▼
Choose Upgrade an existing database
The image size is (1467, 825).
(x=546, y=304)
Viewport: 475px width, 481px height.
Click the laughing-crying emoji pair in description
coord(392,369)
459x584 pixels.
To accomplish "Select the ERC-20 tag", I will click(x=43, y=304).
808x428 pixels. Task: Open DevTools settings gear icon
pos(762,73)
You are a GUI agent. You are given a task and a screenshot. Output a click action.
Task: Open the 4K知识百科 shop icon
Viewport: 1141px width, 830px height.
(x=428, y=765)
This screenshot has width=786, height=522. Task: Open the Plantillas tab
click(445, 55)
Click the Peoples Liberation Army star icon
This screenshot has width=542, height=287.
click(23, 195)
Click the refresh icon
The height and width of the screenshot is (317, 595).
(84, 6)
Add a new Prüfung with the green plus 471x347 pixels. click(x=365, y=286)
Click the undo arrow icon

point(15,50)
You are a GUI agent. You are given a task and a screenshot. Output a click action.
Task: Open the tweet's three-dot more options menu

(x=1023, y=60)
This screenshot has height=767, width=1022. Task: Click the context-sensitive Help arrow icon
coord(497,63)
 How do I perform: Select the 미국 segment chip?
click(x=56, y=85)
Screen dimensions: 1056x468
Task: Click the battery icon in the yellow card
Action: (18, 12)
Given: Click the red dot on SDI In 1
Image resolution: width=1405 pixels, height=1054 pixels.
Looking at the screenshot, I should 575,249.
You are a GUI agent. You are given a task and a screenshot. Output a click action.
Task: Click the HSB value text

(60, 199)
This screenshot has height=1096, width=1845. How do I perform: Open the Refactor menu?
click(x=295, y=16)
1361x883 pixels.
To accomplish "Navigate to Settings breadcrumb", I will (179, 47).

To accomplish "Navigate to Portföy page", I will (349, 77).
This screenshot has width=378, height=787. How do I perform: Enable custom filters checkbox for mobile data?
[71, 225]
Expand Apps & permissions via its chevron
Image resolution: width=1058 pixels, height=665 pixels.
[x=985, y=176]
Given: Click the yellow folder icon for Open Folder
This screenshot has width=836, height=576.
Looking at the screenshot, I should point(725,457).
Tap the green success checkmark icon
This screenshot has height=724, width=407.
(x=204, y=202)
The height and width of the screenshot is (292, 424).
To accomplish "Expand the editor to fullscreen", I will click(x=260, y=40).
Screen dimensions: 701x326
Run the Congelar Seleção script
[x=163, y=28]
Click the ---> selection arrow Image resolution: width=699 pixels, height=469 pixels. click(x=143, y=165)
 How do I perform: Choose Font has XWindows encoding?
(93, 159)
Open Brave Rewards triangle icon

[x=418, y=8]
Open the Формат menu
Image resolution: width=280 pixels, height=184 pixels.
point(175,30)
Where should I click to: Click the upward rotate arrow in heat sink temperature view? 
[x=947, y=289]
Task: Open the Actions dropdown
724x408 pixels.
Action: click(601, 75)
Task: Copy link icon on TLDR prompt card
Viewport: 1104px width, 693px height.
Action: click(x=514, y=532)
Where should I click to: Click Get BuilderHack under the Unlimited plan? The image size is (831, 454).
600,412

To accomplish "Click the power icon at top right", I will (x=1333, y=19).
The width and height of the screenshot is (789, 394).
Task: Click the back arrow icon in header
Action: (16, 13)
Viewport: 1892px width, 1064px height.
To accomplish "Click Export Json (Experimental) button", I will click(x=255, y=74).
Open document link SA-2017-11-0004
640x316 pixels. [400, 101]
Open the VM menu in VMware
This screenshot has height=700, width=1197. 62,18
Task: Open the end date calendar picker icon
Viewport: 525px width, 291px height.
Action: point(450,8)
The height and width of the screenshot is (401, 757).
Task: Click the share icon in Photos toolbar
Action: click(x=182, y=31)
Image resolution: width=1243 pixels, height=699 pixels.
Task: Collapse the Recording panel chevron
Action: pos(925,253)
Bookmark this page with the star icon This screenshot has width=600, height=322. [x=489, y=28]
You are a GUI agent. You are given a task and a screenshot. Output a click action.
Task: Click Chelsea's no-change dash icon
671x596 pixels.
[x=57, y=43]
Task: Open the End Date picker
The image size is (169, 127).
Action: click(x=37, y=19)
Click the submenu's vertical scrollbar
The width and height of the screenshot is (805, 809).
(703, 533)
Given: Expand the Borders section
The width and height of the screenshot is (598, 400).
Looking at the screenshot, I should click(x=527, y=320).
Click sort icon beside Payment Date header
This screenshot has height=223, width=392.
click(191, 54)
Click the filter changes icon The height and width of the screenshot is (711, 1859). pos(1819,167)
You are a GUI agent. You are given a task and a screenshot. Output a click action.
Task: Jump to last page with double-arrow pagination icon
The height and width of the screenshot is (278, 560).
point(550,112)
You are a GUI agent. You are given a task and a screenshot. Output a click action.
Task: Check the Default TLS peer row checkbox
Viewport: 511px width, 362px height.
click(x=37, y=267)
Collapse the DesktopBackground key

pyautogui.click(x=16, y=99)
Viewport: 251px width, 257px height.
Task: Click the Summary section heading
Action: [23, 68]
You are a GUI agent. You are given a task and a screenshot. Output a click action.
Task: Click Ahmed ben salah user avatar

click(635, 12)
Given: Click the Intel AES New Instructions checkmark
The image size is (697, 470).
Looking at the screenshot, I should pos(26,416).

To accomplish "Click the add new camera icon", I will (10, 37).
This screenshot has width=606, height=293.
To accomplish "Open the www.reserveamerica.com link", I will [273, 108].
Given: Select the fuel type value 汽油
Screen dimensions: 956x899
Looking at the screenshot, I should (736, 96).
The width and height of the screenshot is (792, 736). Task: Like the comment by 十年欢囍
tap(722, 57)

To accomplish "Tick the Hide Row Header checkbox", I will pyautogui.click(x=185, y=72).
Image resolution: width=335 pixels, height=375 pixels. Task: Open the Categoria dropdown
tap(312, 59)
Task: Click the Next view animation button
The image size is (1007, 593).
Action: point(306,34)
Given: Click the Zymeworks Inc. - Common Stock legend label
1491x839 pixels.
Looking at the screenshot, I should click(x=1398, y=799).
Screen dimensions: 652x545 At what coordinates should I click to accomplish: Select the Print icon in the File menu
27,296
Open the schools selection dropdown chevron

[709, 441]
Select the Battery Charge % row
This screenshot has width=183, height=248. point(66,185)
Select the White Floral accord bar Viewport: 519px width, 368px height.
▲
▸ Aim: Convert the lines above into a JSON list of strings, one string per line, skipping blank lines.

▸ Full output:
[
  "Choose Upgrade an existing database",
  "The image size is (1467, 825).",
  "(x=546, y=304)",
  "Viewport: 475px width, 481px height.",
  "Click the laughing-crying emoji pair in description",
  "coord(392,369)",
  "459x584 pixels.",
  "To accomplish \"Select the ERC-20 tag\", I will click(x=43, y=304).",
  "808x428 pixels. Task: Open DevTools settings gear icon",
  "pos(762,73)",
  "You are a GUI agent. You are given a task and a screenshot. Output a click action.",
  "Task: Open the 4K知识百科 shop icon",
  "Viewport: 1141px width, 830px height.",
  "(x=428, y=765)",
  "This screenshot has width=786, height=522. Task: Open the Plantillas tab",
  "click(445, 55)",
  "Click the Peoples Liberation Army star icon",
  "This screenshot has width=542, height=287.",
  "click(23, 195)",
  "Click the refresh icon",
  "The height and width of the screenshot is (317, 595).",
  "(84, 6)",
  "Add a new Prüfung with the green plus 471x347 pixels. click(x=365, y=286)",
  "Click the undo arrow icon",
  "point(15,50)",
  "You are a GUI agent. You are given a task and a screenshot. Output a click action.",
  "Task: Open the tweet's three-dot more options menu",
  "(x=1023, y=60)",
  "This screenshot has height=767, width=1022. Task: Click the context-sensitive Help arrow icon",
  "coord(497,63)",
  " How do I perform: Select the 미국 segment chip?",
  "click(x=56, y=85)",
  "Screen dimensions: 1056x468",
  "Task: Click the battery icon in the yellow card",
  "Action: (18, 12)",
  "Given: Click the red dot on SDI In 1",
  "Image resolution: width=1405 pixels, height=1054 pixels.",
  "Looking at the screenshot, I should 575,249.",
  "You are a GUI agent. You are given a task and a screenshot. Output a click action.",
  "Task: Click the HSB value text",
  "(60, 199)",
  "This screenshot has height=1096, width=1845. How do I perform: Open the Refactor menu?",
  "click(x=295, y=16)",
  "1361x883 pixels.",
  "To accomplish \"Navigate to Settings breadcrumb\", I will (179, 47).",
  "To accomplish \"Navigate to Portföy page\", I will (349, 77).",
  "This screenshot has width=378, height=787. How do I perform: Enable custom filters checkbox for mobile data?",
  "[71, 225]",
  "Expand Apps & permissions via its chevron",
  "Image resolution: width=1058 pixels, height=665 pixels.",
  "[x=985, y=176]",
  "Given: Click the yellow folder icon for Open Folder",
  "This screenshot has width=836, height=576.",
  "Looking at the screenshot, I should point(725,457).",
  "Tap the green success checkmark icon",
  "This screenshot has height=724, width=407.",
  "(x=204, y=202)",
  "The height and width of the screenshot is (292, 424).",
  "To accomplish \"Expand the editor to fullscreen\", I will click(x=260, y=40).",
  "Screen dimensions: 701x326",
  "Run the Congelar Seleção script",
  "[x=163, y=28]",
  "Click the ---> selection arrow Image resolution: width=699 pixels, height=469 pixels. click(x=143, y=165)",
  " How do I perform: Choose Font has XWindows encoding?",
  "(93, 159)",
  "Open Brave Rewards triangle icon",
  "[x=418, y=8]",
  "Open the Формат menu",
  "Image resolution: width=280 pixels, height=184 pixels.",
  "point(175,30)",
  "Where should I click to: Click the upward rotate arrow in heat sink temperature view? ",
  "[x=947, y=289]",
  "Task: Open the Actions dropdown",
  "724x408 pixels.",
  "Action: click(601, 75)",
  "Task: Copy link icon on TLDR prompt card",
  "Viewport: 1104px width, 693px height.",
  "Action: click(x=514, y=532)",
  "Where should I click to: Click Get BuilderHack under the Unlimited plan? The image size is (831, 454).",
  "600,412",
  "To accomplish \"Click the power icon at top right\", I will (x=1333, y=19).",
  "The width and height of the screenshot is (789, 394).",
  "Task: Click the back arrow icon in header",
  "Action: (16, 13)",
  "Viewport: 1892px width, 1064px height.",
  "To accomplish \"Click Export Json (Experimental) button\", I will click(x=255, y=74).",
  "Open document link SA-2017-11-0004",
  "640x316 pixels. [400, 101]",
  "Open the VM menu in VMware",
  "This screenshot has height=700, width=1197. 62,18",
  "Task: Open the end date calendar picker icon",
  "Viewport: 525px width, 291px height.",
  "Action: point(450,8)",
  "The height and width of the screenshot is (401, 757).",
  "Task: Click the share icon in Photos toolbar",
  "Action: click(x=182, y=31)",
  "Image resolution: width=1243 pixels, height=699 pixels.",
  "Task: Collapse the Recording panel chevron",
  "Action: pos(925,253)",
  "Bookmark this page with the star icon This screenshot has width=600, height=322. [x=489, y=28]",
  "You are a GUI agent. You are given a task and a screenshot. Output a click action.",
  "Task: Click Chelsea's no-change dash icon",
  "671x596 pixels.",
  "[x=57, y=43]",
  "Task: Open the End Date picker",
  "The image size is (169, 127).",
  "Action: click(x=37, y=19)",
  "Click the submenu's vertical scrollbar",
  "The width and height of the screenshot is (805, 809).",
  "(703, 533)",
  "Given: Expand the Borders section",
  "The width and height of the screenshot is (598, 400).",
  "Looking at the screenshot, I should click(x=527, y=320).",
  "Click sort icon beside Payment Date header",
  "This screenshot has height=223, width=392.",
  "click(191, 54)",
  "Click the filter changes icon The height and width of the screenshot is (711, 1859). pos(1819,167)",
  "You are a GUI agent. You are given a task and a screenshot. Output a click action.",
  "Task: Jump to last page with double-arrow pagination icon",
  "The height and width of the screenshot is (278, 560).",
  "point(550,112)",
  "You are a GUI agent. You are given a task and a screenshot. Output a click action.",
  "Task: Check the Default TLS peer row checkbox",
  "Viewport: 511px width, 362px height.",
  "click(x=37, y=267)",
  "Collapse the DesktopBackground key",
  "pyautogui.click(x=16, y=99)",
  "Viewport: 251px width, 257px height.",
  "Task: Click the Summary section heading",
  "Action: [23, 68]",
  "You are a GUI agent. You are given a task and a screenshot. Output a click action.",
  "Task: Click Ahmed ben salah user avatar",
  "click(635, 12)",
  "Given: Click the Intel AES New Instructions checkmark",
  "The image size is (697, 470).",
  "Looking at the screenshot, I should pos(26,416).",
  "To accomplish \"Click the add new camera icon\", I will (10, 37).",
  "This screenshot has width=606, height=293.",
  "To accomplish \"Open the www.reserveamerica.com link\", I will [273, 108].",
  "Given: Select the fuel type value 汽油",
  "Screen dimensions: 956x899",
  "Looking at the screenshot, I should (736, 96).",
  "The width and height of the screenshot is (792, 736). Task: Like the comment by 十年欢囍",
  "tap(722, 57)",
  "To accomplish \"Tick the Hide Row Header checkbox\", I will pyautogui.click(x=185, y=72).",
  "Image resolution: width=335 pixels, height=375 pixels. Task: Open the Categoria dropdown",
  "tap(312, 59)",
  "Task: Click the Next view animation button",
  "The image size is (1007, 593).",
  "Action: point(306,34)",
  "Given: Click the Zymeworks Inc. - Common Stock legend label",
  "1491x839 pixels.",
  "Looking at the screenshot, I should click(x=1398, y=799).",
  "Screen dimensions: 652x545 At what coordinates should I click to accomplish: Select the Print icon in the File menu",
  "27,296",
  "Open the schools selection dropdown chevron",
  "[709, 441]",
  "Select the Battery Charge % row",
  "This screenshot has width=183, height=248. point(66,185)",
  "Select the White Floral accord bar Viewport: 519px width, 368px height."
]